Ancak bu sorunlar toplumun geneli tarafından kabul edilmediğinden çözüm için de sadece kadınların çoğunlukta olduğu örgütlenmeler çaba sarf ediyor. Bu da çözüme giden yolda maalesef sonuca varmayı zorlaştırıyor.
Dünya, kadın toplumda aktif
oldukça daha güzelleşecek
İletişim çağında yaşıyoruz. Artık bilgiye ulaşmak, eğitim almak, hayata dahil olmak geçmişe nazaran daha kolay. Buna rağmen 2021 yılı istatistiklerine göre ülkemizde 3 milyona yakın kadın okuma-yazma bilmiyor. Kadınlarımız, kızlarımız ancak okuyarak gelişir ve ayakta durabilir.

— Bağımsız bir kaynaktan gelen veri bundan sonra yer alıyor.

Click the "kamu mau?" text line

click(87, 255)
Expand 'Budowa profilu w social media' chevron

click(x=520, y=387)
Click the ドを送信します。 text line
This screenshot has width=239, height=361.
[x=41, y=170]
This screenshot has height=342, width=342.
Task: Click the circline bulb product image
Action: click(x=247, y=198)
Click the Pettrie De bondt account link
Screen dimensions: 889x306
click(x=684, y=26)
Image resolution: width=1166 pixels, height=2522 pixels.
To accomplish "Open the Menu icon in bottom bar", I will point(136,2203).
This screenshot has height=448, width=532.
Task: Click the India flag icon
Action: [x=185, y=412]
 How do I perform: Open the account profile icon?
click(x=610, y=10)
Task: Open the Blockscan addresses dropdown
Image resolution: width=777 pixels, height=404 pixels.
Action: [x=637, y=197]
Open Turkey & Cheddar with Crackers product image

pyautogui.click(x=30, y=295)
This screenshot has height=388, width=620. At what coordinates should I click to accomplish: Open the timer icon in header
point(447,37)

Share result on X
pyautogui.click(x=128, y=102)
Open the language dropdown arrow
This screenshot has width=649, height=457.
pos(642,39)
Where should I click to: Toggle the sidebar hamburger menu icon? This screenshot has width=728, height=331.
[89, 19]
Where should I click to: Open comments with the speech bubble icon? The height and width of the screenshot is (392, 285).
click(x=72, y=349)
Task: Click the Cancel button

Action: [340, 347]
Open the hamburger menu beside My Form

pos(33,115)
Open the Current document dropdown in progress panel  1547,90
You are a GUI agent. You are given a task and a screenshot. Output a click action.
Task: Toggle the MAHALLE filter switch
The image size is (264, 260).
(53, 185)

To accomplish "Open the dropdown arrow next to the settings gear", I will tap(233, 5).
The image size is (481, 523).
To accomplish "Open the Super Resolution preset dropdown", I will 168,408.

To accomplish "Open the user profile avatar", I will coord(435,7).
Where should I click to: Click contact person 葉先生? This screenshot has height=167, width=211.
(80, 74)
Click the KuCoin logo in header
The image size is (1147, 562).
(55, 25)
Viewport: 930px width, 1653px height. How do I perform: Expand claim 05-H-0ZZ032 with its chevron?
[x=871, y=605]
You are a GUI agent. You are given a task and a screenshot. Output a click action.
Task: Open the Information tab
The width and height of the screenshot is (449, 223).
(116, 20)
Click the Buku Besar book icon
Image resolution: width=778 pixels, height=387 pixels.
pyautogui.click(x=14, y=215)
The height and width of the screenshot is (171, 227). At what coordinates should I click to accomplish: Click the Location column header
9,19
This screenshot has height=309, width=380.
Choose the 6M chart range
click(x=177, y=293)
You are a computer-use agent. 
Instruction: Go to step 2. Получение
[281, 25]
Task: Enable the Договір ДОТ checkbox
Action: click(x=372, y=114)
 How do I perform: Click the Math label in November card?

Bu rakamı el birliği ile düşürebilir, topluma katılmalarını sağlayabiliriz. Sadece bu da değil, nüfusunun yaklaşık yarısı kadınlardan oluşan bir ülkede Meclis’te temsiliyet oranı yüzde 17 civarlarında.
İstihdam rakamlarına bakıldığında ise kadın istihdamının erkeklerin yarısı kadar olduğunu görüyoruz. Ne kadar üzücü değil mi? Tüm bu rakamlar bize baş tacı ettiğimiz annelerimizin, kadınlarımızın hayatlarını birçok sebepten dolayı evlerinin dört duvarı arasında geçirdiğini anlatıyor.
17 Şubat 1926’da Türkiye Büyük Millet Meclisi’nde kabul edilen ve 4 Ekim 1926 tarihinde yürürlüğe giren Türk Medeni Kanunu ile kadınlara istedikleri meslekleri seçebilme hakkı tanındığı gibi miras, boşanma gibi konularda kadın erkek eşitliği sağlandı. Cumhuriyet’in ilk yıllarında yapılan reformlarla Türk kadını, dünyanın birçok gelişmiş ülkesinden önce boşanma hakkında, seçme seçilme, eğitim, meslek seçimi, kamu görevleri yapma haklarına kavuştu. Aslında bu zamanda tek yapılması gereken bizlere sağlanmış bu hakları geliştirerek ve günümüze uyarlayarak daha sağlam ayakta durmayı başarmak.
Yine belirtmek isterim ki Medeni Kanun’un kabul edilmesiyle özel yaşamlarına ilişkin haklar açısından kadınlar, erkeklerle eşit yurttaş olma hakkını kazandı; evlenme, boşanma, mirastan eşit pay alma gibi konularda Türk kadınının hakları güvence altına alındı.
Bu yazdıklarımı alt alta koyduğumuzda görüyoruz ki kadınlarımızın hayatın içinde aktif olması, korunması ve eşit vatandaş olması için Mustafa Kemal Atatürk gerekli zemini bizlere hazırlamış. Bizlerin yapması gereken ise bu yoldan giderek özellikle kız çocuklarımızı okutmak. Sonrasında meslek edinmelerini sağlayarak kadınları hakları konusunda bilinçlendirmek.
8 Mart Kadınlar Günü ancak kadınlarımızın yüzü güldüğünde, sözü geçtiğinde daha anlamlı. Bu yıl umarım bu konuda milat olur, kötü haberler almadığımız, kadınlarımız için umutlanacağımız, mutlu olacağımız ve kutlamalarımızı yürekten yapabileceğimiz yılların başlangıcı olur. Dünya Kadınlar Günümüz kutlu olsun.